About this task. Please return the lines of the data below, word for word, from the first line through the line containing "This screenshot has height=426, width=504.".

Stored items.

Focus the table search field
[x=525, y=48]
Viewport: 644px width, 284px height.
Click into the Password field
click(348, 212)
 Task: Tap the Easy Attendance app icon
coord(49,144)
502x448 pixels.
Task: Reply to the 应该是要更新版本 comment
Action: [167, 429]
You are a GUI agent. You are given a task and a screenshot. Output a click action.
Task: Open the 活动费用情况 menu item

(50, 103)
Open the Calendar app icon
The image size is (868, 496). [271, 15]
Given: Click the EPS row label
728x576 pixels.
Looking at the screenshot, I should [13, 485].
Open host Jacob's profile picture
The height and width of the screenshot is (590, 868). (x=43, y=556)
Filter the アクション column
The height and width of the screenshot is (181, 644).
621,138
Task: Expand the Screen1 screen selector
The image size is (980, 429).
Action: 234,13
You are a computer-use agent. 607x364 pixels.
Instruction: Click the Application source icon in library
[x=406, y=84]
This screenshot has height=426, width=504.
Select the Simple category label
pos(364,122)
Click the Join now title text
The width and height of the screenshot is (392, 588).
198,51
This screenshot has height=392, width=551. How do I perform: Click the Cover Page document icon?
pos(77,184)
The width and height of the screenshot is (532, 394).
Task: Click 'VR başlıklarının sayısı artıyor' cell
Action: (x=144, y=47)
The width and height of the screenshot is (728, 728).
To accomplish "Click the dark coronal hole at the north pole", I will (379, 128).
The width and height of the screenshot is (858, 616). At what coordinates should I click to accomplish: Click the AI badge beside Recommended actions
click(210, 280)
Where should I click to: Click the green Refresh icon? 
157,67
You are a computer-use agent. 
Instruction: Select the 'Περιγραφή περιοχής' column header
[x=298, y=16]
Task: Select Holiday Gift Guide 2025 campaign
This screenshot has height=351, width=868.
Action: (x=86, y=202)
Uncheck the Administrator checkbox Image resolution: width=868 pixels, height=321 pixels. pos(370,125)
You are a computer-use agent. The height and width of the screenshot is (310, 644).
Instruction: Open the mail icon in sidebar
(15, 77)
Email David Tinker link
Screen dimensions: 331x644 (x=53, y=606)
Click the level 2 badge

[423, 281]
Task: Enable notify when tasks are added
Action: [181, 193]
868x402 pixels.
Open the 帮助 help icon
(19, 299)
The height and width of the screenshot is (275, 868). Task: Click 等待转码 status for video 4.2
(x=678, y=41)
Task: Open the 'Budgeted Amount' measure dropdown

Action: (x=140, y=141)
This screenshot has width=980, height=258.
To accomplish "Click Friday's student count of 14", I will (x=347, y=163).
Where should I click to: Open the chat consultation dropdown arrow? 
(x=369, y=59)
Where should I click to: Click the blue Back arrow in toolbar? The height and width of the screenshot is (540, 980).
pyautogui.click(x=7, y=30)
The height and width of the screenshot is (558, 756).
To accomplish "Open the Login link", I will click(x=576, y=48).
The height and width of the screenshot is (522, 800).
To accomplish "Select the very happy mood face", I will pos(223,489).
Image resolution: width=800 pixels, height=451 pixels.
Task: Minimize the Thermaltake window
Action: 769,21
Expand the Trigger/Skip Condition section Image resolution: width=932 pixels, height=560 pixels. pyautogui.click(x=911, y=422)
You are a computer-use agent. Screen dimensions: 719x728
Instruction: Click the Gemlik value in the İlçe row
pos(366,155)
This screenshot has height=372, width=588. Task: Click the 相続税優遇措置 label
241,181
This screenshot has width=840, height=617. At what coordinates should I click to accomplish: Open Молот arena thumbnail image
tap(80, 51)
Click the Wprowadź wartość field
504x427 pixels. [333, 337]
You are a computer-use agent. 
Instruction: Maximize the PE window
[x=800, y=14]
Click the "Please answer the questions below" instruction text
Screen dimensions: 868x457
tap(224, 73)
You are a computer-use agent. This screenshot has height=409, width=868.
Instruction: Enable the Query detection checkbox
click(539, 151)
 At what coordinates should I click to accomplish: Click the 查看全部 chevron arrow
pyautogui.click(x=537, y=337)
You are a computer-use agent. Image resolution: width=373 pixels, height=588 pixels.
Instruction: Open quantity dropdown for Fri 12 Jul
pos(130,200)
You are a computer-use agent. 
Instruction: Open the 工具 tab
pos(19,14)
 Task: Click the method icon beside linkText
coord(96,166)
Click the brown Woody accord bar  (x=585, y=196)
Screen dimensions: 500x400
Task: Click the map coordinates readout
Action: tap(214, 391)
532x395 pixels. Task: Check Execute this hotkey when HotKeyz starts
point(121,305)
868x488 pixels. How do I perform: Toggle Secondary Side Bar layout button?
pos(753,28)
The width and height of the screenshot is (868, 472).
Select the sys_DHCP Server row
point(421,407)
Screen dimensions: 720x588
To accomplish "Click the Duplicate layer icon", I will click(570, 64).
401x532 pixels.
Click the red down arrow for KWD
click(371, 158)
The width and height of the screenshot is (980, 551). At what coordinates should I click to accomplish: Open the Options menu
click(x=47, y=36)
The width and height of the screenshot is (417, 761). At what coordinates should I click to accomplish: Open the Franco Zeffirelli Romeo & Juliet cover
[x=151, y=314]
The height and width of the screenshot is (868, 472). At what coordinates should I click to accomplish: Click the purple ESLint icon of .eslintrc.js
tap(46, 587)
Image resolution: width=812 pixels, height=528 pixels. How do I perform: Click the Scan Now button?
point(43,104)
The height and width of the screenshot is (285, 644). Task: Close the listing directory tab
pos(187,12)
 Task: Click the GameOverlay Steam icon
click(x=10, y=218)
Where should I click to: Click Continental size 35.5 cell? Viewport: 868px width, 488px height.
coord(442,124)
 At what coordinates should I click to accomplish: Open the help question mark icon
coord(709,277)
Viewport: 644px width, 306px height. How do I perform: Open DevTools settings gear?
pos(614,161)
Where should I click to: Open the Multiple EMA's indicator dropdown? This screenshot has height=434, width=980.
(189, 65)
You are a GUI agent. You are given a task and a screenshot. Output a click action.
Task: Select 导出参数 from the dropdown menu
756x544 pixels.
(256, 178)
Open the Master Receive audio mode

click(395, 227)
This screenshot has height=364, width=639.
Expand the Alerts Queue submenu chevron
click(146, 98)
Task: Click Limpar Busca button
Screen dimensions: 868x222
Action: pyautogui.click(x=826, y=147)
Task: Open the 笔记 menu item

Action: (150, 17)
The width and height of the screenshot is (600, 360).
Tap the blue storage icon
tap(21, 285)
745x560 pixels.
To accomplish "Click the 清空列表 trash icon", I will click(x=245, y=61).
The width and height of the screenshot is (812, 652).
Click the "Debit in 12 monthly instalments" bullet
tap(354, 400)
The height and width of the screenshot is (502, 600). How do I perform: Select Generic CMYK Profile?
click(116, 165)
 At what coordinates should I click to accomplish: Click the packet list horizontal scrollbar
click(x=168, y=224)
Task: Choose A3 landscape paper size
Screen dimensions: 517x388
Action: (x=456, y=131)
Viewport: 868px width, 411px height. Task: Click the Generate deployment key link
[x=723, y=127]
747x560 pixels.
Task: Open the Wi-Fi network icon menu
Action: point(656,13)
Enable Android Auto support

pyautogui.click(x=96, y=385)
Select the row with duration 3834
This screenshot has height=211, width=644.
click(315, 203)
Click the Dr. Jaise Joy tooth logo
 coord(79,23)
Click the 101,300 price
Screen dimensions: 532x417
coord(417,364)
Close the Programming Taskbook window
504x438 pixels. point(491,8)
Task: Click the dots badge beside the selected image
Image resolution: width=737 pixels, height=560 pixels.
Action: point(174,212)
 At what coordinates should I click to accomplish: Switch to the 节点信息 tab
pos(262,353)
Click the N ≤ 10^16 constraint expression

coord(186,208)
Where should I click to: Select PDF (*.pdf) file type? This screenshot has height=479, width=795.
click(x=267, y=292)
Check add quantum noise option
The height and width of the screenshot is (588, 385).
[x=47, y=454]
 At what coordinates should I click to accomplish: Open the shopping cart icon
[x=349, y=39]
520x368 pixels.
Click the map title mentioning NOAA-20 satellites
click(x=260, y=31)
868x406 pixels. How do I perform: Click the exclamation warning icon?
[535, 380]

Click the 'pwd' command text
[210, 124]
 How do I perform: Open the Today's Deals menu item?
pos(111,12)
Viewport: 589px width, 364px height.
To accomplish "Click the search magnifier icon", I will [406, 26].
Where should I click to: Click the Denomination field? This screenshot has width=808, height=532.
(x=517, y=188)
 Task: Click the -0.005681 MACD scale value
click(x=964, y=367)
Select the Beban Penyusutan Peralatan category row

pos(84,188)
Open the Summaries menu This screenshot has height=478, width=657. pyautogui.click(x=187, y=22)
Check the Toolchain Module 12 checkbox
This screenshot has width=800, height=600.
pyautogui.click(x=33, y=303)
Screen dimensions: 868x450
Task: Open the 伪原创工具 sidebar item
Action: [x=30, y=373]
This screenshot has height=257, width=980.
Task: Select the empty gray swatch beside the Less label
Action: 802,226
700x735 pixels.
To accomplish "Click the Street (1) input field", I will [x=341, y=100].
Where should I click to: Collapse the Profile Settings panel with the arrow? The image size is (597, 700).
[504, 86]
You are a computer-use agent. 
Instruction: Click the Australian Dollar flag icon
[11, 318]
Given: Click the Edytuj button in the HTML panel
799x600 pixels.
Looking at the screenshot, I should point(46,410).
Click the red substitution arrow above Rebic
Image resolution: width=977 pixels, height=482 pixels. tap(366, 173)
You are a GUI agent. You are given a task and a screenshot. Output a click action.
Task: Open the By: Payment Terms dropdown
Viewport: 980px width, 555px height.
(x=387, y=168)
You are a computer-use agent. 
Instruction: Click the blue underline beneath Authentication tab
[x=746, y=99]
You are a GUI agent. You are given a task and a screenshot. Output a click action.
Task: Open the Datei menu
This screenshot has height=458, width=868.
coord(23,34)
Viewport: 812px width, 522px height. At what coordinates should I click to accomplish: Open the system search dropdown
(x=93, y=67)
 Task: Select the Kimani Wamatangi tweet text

Answer below.
Focus the table search field
[x=525, y=48]
Viewport: 644px width, 284px height.
Click into the Password field
click(348, 212)
 Task: Tap the Easy Attendance app icon
coord(49,144)
502x448 pixels.
Task: Reply to the 应该是要更新版本 comment
Action: [167, 429]
You are a GUI agent. You are given a task and a screenshot. Output a click action.
Task: Open the 活动费用情况 menu item

(50, 103)
Open the Calendar app icon
The image size is (868, 496). [271, 15]
Given: Click the EPS row label
728x576 pixels.
Looking at the screenshot, I should [13, 485].
Open host Jacob's profile picture
The height and width of the screenshot is (590, 868). (x=43, y=556)
Filter the アクション column
The height and width of the screenshot is (181, 644).
621,138
Task: Expand the Screen1 screen selector
The image size is (980, 429).
Action: 234,13
You are a computer-use agent. 607x364 pixels.
Instruction: Click the Application source icon in library
[x=406, y=84]
This screenshot has height=426, width=504.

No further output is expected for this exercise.